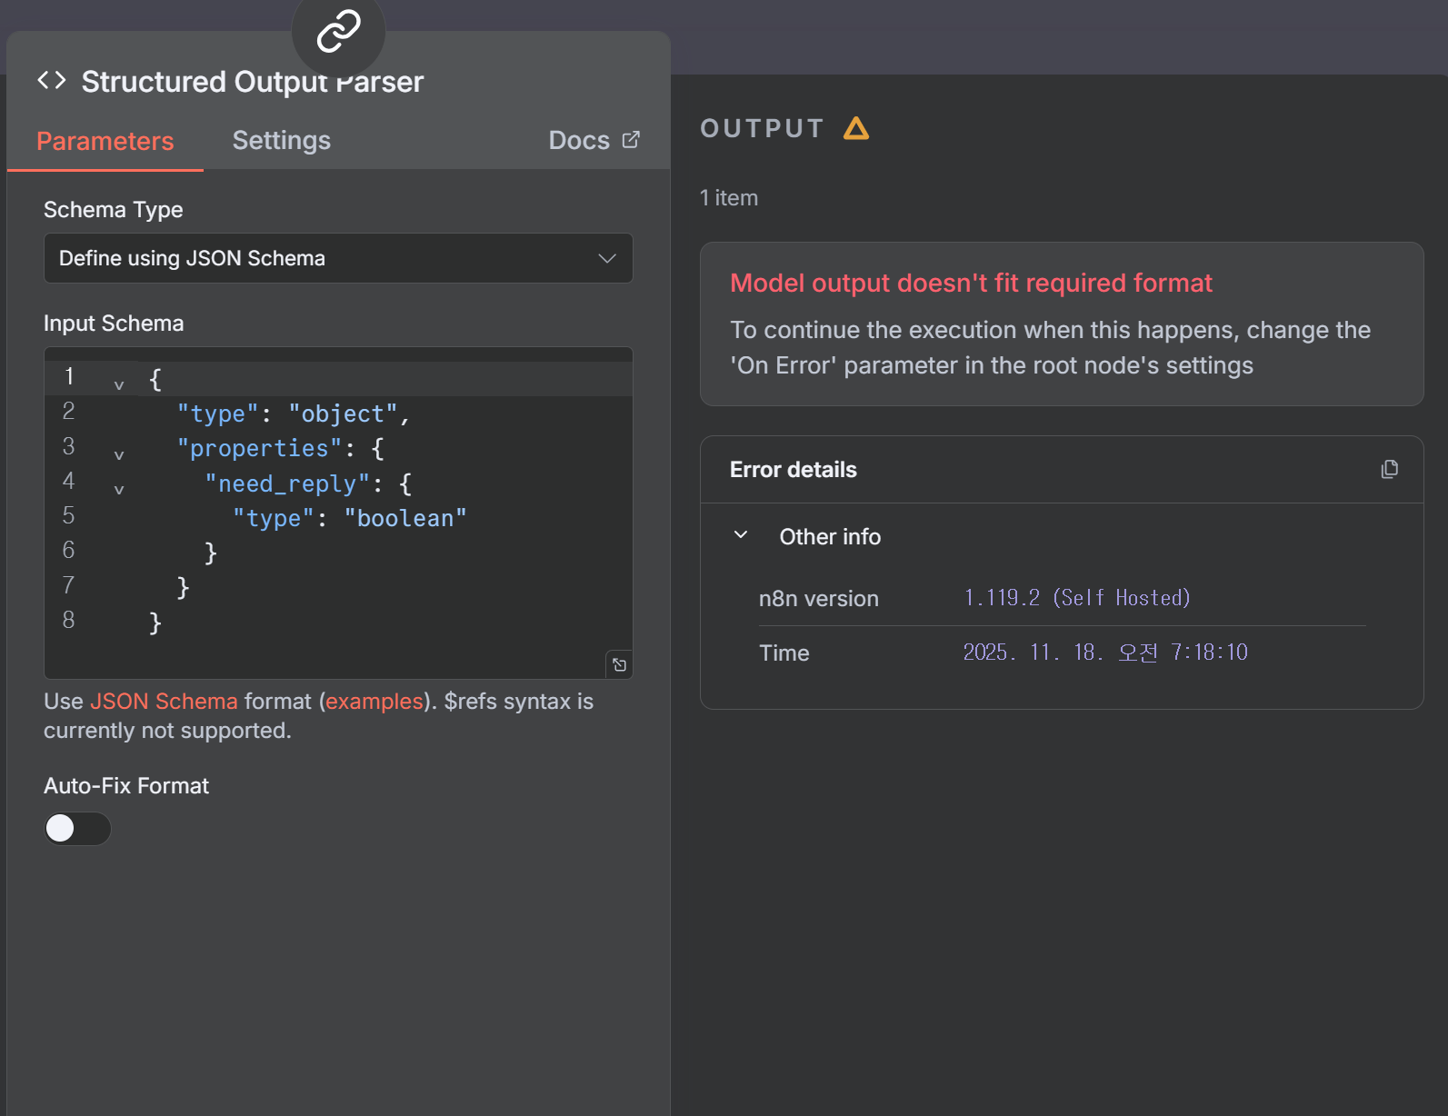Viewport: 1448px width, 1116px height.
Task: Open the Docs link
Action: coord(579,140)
---
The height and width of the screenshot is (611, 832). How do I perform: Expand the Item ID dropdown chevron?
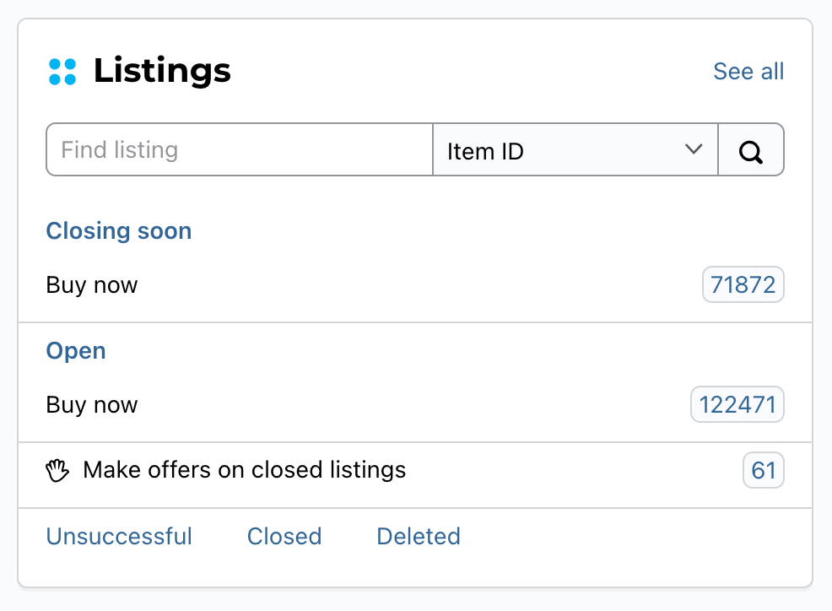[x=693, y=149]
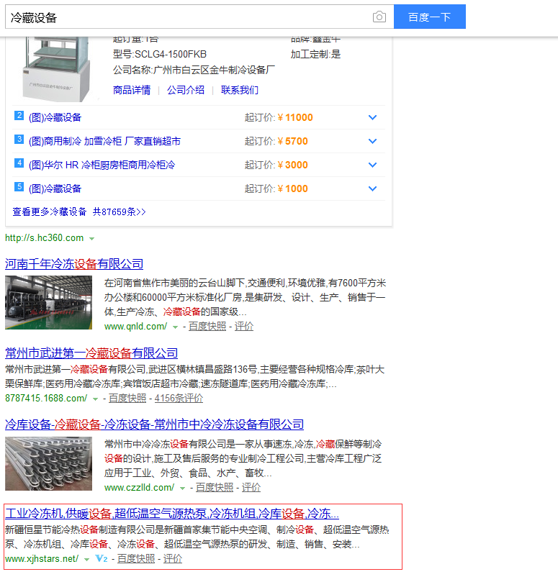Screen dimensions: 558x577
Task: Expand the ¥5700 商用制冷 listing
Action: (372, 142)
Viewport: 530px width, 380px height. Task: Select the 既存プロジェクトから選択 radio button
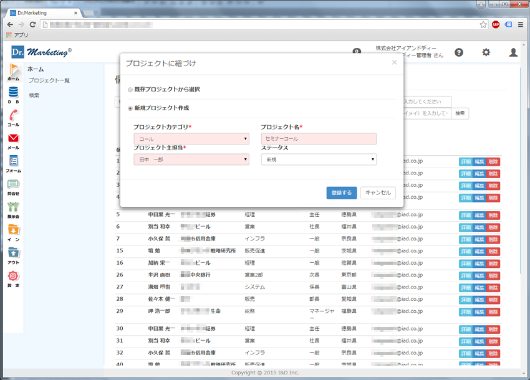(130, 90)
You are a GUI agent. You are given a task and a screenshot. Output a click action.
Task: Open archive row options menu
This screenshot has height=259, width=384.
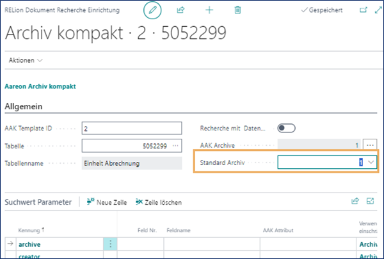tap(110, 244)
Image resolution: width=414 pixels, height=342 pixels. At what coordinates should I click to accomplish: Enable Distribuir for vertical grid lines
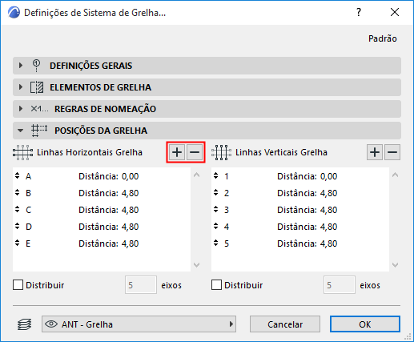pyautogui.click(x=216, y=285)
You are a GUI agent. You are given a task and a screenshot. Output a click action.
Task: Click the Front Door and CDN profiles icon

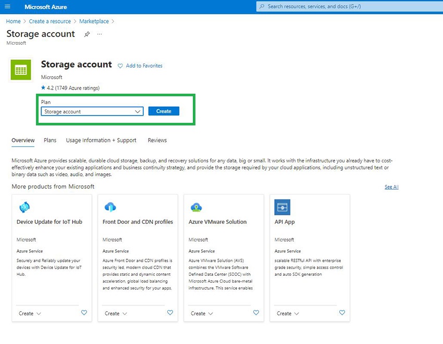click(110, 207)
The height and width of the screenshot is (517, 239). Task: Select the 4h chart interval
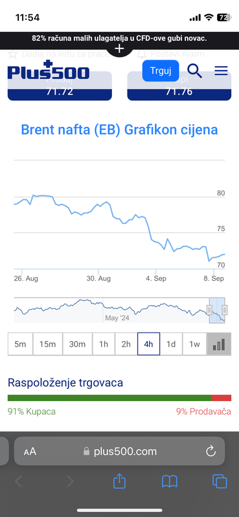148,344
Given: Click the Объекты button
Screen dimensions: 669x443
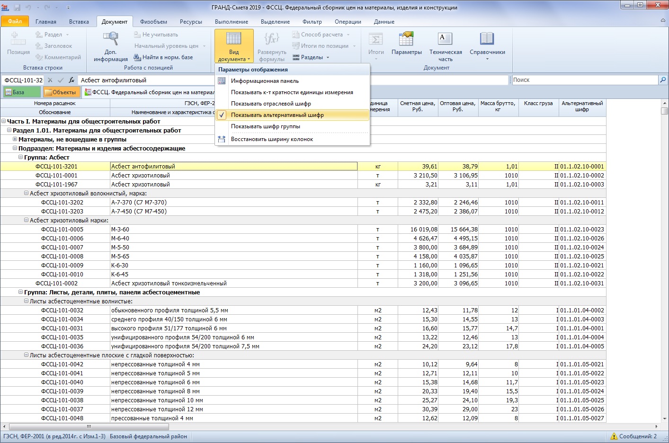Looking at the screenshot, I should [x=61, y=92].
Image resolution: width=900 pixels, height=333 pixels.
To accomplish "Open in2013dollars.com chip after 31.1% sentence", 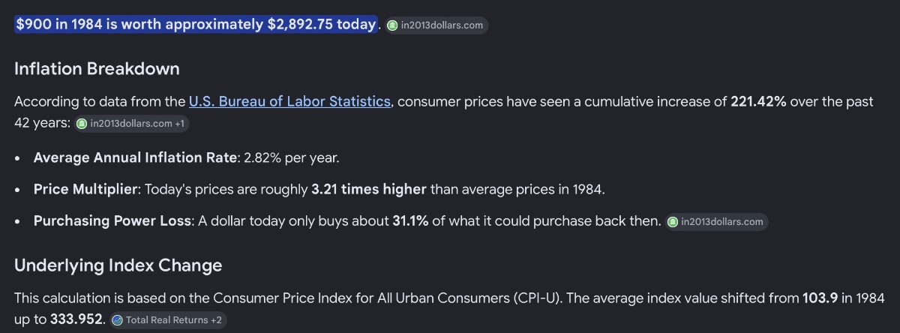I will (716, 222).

▶ _WHAT YOU WILL DO_: Copy only this from above: the line containing "The height and width of the screenshot is (517, 239).", the line containing "Image resolution: width=900", and all lines between, printed exactly. Leave out the pictures.

▶ _SOLUTION FOR THIS TASK_:
The height and width of the screenshot is (517, 239). Task: Select the 4h chart interval
148,344
Given: Click the Объекты button
Screen dimensions: 669x443
Looking at the screenshot, I should [x=61, y=92].
Image resolution: width=900 pixels, height=333 pixels.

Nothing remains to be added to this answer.